Послышался звук затворного щелчка.

– На место, мужик! Стой, где стоял! Сейчас оттянут, только что по рации передали.

– Ты сам в противогазе! Сволочь погонная.

Послышался звук тупого удара.

– Терпение! – в новом голосе послышался командный тон, – На всех противогазов не хватит. Но утечка локализована.

Несколько минут шипел воздух, потом белёсый пар улетучится.

Кто? Когда? Зачем? Ни одного ответа. Их вновь толкают прикладами наружу. Как и раньше. Он уже знает силу этого удара. Лучше покориться. Откуда всё это? Откуда эти образы?

– Яд.

– Это был яд, – неслось отовсюду.

И в хаосе бессвязного шёпота три ясных слова.

Николай не знал, сколько в них смысла, кто их автор. Только чувствовал значимость. И не мог её объяснить.

– Проверяют на людях.

В этот момент он проснулся.

Это воспоминание так и останется внутри навсегда. Вперемешку со страхом, с отчаяньем и знанием, что всё это не здесь, не сейчас. Николай знал – воспоминание из сна надо спрятать глубоко-глубоко. Но мысль оказалась необычайно живой, она не давала покоя. Слово «яд» буквально выжигало его изнутри. И он растерянно метался, точно предвидел, как придётся многое понять и осмыслить.

Много часов спустя он подошёл к дому.

– Мы улетаем в следующем месяце, да? – спросил он отца.

Мужчина с ровной окладистой бородой в изумлении смотрел на решительного, собранного, словно готового к драке подростка. За плечами – рюкзак, карманы набиты мелкими предметами.

– Коля?

– Отец, я не полечу с вами. Я пока останусь тут. Улечу последним рейсом.
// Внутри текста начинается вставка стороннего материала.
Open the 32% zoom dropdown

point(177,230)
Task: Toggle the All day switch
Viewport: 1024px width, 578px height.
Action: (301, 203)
Они смерили друг друга долгими взглядами. И всё могло пойти иначе, если бы не женская рука, которая легла на плечо недовольного мужчины.

– Он уже большой, понимаешь? Если сейчас ты попытаешься его остановить, он никогда не простит. А если отпустишь, он никогда не забудет.

Родители Николая посмотрели друг другу в глаза. Отец нахмурился и отвернулся.

– Ну и, то правда. Ступай, если так решил.

– И я хочу, чтобы ты знал, отец, я буду строить для японцев город.

– Ты? – мужчина сдержался, но это стоило ему немало сил.

– Да. Я. Ведь они такие же люди, отец. И пусть они не той веры, но раз есть они на белом свете, значит, и в Божьем замысле отведено им место. Разве нет? А раз так, значит, все мы дети Господни и грех мой будет велик, если не помогу им. Грех перед такими же людьми, как и я сам. Перед детьми Господа нашего.

– Ну, вижу я, без слов Медиумов тут не обошлось, – вздохнул отец и махнул рукой, – И то верно, Бог тебе и им судья, Коля. Жалко, что ты вопросы веры воспринимаешь настолько поверхностно. Ладно, решил так решил. Если передумаешь, возвращайся.